Niedzielski dodał, że nie chciałby również, żeby wysiłek medyków, którym - jak mówił - "przy każdej okazji" będzie dziękował, "został zniweczony przez tak głupie i nieodpowiedzialne zachowanie, które nie skończy się konsekwencjami dla młodych ludzi, którzy bawili się na Krupówkach".
Niedzielski: takie zachowania mogą doprowadzić do decyzji, które cofną luzowanie restrykcji
Niedzielski powiedział przy tym, że "hotele same w sobie nie stanowią zagrożenia". - Jeżeli chcemy pozwolić na powrót do normalnego funkcjonowania biznesu, to oczywiście takie zachowania przekreślają takie możliwości i mogą doprowadzić do tego, że niestety będziemy musieli podejmować decyzje, które cofną luzowanie restrykcji i będą ukierunkowane też na to, żeby ponownie wprowadzać pewne formy lockdownu - zapowiedział.
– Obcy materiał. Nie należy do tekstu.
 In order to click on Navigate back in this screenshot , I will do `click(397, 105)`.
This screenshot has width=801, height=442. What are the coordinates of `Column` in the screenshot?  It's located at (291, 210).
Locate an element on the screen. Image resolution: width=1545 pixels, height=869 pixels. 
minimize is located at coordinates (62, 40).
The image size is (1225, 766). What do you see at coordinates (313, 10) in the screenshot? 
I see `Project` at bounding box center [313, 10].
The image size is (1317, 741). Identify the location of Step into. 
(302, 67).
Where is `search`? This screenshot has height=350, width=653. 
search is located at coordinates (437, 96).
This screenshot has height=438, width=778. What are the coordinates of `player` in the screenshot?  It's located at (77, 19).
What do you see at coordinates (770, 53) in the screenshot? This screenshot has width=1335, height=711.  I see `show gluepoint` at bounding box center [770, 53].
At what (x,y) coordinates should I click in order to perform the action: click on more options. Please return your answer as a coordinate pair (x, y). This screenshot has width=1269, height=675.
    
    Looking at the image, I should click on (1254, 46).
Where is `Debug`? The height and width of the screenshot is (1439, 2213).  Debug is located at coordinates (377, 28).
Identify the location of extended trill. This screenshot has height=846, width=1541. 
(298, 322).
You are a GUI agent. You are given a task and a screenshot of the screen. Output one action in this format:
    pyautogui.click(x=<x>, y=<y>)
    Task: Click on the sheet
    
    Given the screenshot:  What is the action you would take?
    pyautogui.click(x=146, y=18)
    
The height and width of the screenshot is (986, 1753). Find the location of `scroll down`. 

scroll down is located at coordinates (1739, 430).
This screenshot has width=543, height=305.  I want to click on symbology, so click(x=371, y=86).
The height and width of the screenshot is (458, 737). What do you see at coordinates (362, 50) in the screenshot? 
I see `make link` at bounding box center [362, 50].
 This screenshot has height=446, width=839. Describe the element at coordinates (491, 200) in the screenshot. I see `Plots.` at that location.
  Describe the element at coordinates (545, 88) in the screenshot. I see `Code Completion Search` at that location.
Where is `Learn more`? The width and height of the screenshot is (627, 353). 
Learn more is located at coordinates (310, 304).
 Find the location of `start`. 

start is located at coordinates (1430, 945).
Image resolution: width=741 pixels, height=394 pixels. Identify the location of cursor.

- W dłuższej perspektywie takie działanie na pewno doprowadzi do dalszych decyzji zaostrzających. Apeluję tutaj o rozwagę, o odpowiedzialność - mówił minister. - Nie chciałbym, żebyśmy za miesiąc, w marcu mówili, że na Krupówkach zaczęła się trzecia fala pandemii - powtórzył.